本文主要阅读Huggingface的Llama实现，重点关注相对于最早的Transformer³，Llama采用了哪些新的技术和优化。此外，这份代码也兼容Llama2²的实现，具体表现在grouped query attention的实现上。

跳转这里直接开始源码阅读。

预备知识¶

Transformer¶

你需要知道什么是Transformer，知道它是一种自注意力神经网络。

强烈推荐阅读原论文，重点关注3.2节和3.3节对网络结构的描述。不过，如果在阅读了原论文之后你还是不确定它的实现也没关系，通过阅读Llama的代码，你会知道一个基于Transformer网络结构的语言模型是如何实现的。

Pytorch¶

你需要知道基本的pytorch知识，知道它可以用于搭建神经网络。你可以在网上找一些最基本的pytorch教程，只要你能看懂下面的代码就可以了。

simple_network.py
import torch
from torch import nn

# 一个简单的神经网络
class NeuralNetwork(nn.Module):
    def __init__(self, in_dim=3, hidden_dim=6, out_dim=2):
        super().__init__()
        self.linear_relu_stack = nn.Sequential(
            nn.Linear(in_dim, hidden_dim),
            nn.ReLU(),
            nn.Linear(hidden_dim, out_dim),
        )

    def forward(self, x: torch.Tensor):
        return self.linear_relu_stack(x)

# 前向传播
net = NeuralNetwork()
input_tensor = torch.randn(10, 3)
output_tensor = net(input_tensor)

代码准备¶

本文所阅读的代码以下面的版本为准：

requirements.txt
torch==2.0.1
transformers==4.31.0

transformers库采用单模型文件策略，我们只需要阅读modeling_llama.py即可。

源码阅读¶

了解代码结构¶

在阅读具体的实现前，应当对代码的整体结构逻辑有所了解。这一部分不需要搞清楚每一个细节，但是需要了解模型的实现代码是如何组织的。

阅读大纲¶

我们首先观察一下modeling_llama.py文件里有哪些类和函数，在vscode中打开左边的大纲。
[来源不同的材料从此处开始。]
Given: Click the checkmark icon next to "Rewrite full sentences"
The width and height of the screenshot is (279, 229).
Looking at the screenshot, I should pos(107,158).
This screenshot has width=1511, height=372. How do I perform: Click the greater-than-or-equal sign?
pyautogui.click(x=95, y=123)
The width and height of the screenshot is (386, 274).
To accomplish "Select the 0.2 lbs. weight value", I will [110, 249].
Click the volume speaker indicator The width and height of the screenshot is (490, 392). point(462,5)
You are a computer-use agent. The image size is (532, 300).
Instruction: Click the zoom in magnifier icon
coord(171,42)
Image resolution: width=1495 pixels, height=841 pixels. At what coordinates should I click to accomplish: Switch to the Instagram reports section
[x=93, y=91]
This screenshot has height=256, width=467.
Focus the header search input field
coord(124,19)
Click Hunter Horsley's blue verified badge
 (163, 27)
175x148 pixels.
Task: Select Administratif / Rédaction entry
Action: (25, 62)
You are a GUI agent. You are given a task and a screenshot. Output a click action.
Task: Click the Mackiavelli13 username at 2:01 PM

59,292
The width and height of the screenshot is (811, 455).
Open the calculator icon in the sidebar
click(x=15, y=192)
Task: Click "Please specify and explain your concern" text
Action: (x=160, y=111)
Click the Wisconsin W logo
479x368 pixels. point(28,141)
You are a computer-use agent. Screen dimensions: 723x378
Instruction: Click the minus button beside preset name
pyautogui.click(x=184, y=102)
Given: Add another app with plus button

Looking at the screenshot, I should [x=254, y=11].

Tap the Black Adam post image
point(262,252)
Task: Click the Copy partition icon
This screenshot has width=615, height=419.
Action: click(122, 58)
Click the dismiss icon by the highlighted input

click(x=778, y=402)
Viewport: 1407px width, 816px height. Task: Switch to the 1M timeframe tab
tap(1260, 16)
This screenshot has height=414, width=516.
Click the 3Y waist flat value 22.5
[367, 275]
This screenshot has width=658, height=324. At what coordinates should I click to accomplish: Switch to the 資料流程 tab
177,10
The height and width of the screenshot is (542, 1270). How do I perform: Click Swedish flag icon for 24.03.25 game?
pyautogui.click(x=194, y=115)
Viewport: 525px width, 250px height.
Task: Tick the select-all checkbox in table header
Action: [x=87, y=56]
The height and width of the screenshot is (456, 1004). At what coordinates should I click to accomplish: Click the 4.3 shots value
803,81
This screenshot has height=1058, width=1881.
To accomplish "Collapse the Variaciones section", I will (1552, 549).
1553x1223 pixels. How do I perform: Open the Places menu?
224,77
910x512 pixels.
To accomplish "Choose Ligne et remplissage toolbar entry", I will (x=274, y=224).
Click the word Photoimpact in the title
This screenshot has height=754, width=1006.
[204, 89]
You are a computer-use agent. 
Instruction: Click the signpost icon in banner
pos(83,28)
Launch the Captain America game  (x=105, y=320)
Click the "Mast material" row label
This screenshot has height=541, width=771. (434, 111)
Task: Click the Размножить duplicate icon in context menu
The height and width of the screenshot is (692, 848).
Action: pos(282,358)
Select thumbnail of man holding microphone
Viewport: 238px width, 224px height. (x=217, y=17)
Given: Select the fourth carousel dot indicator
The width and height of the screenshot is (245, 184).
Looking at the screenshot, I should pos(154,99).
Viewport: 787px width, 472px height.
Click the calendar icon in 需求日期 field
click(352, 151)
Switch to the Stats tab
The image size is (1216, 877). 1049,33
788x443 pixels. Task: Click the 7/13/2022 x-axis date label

不难猜测，LlamaModel类就是我们要找的模型主干，而LlamaAttention、LlamaMLP等类则是模型中具体的网络模块。更进一步，如果你对Transformer架构比较熟悉的话，可能会猜测LlamaDecoderLayer是每一层的Transformer网络，其中包含了LlamaAttention和LlamaMLP模块。

LlamaForCausalLM类¶

观察LlamaForCausalLM类

modeling_llama.py
class LlamaForCausalLM(LlamaPreTrainedModel):
    _tied_weights_keys = ["lm_head.weight"]

    def __init__(self, config):
        super().__init__(config)
        self.model = LlamaModel(config)
        self.pretraining_tp = config.pretraining_tp
        self.vocab_size = config.vocab_size
        self.lm_head = nn.Linear(config.hidden_size, config.vocab_size, bias=False)

        # Initialize weights and apply final processing
        self.post_init()

可以看到它包含一个LlamaModel对象和一个线性的lm_head，后者用于计算下一个token的概率分布。

LlamaModel类¶

观察LlamaModel类

modeling_llama.py
class LlamaModel(LlamaPreTrainedModel):
    """
    Transformer decoder consisting of *config.num_hidden_layers* layers. Each layer is a [`LlamaDecoderLayer`]

    Args:
        config: LlamaConfig
    """

    def __init__(self, config: LlamaConfig):
        super().__init__(config)
        self.padding_idx = config.pad_token_id
        self.vocab_size = config.vocab_size

        self.embed_tokens = nn.Embedding(config.vocab_size, config.hidden_size, self.padding_idx)
        self.layers = nn.ModuleList([LlamaDecoderLayer(config) for _ in range(config.num_hidden_layers)])
        self.norm = LlamaRMSNorm(config.hidden_size, eps=config.rms_norm_eps)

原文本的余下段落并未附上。